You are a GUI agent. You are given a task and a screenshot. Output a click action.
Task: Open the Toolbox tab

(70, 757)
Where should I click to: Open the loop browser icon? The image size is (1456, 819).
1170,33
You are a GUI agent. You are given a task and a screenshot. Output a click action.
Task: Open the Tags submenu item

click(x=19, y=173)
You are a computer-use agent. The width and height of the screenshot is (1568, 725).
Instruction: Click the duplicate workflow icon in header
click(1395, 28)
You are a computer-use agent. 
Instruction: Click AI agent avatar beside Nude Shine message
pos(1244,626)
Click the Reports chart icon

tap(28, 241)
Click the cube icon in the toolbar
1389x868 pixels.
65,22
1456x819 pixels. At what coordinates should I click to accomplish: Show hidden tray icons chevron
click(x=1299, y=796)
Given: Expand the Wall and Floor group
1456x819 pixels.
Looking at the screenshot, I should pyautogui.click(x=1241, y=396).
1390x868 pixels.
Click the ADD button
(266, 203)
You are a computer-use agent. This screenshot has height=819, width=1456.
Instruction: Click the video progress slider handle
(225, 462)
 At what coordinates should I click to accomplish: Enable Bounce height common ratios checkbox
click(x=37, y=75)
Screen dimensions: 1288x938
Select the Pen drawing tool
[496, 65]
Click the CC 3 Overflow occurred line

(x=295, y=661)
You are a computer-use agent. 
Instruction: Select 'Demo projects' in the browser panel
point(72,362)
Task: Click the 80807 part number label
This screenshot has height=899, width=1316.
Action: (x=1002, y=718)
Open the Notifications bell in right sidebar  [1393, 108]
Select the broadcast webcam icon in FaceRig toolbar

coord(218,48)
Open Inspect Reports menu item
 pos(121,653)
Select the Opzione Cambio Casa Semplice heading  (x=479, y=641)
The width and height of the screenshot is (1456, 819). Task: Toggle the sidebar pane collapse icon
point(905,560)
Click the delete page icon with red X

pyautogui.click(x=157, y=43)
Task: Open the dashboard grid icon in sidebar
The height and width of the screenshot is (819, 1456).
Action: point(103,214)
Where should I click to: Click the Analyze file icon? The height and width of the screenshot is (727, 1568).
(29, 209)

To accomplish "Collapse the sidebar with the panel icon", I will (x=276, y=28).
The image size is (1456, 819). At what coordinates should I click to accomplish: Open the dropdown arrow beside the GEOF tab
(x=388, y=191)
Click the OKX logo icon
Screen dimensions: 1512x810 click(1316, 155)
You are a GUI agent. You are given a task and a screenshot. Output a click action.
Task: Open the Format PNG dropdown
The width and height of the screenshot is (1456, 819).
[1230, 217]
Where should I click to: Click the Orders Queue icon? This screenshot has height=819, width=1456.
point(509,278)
+++
Give every line of the material that includes the string "computer".

» Task answer
You are a computer-use agent. The width and height of the screenshot is (1568, 725).
You are a computer-use agent. 
You are a computer-use agent. This screenshot has height=819, width=1456.
You are a computer-use agent. 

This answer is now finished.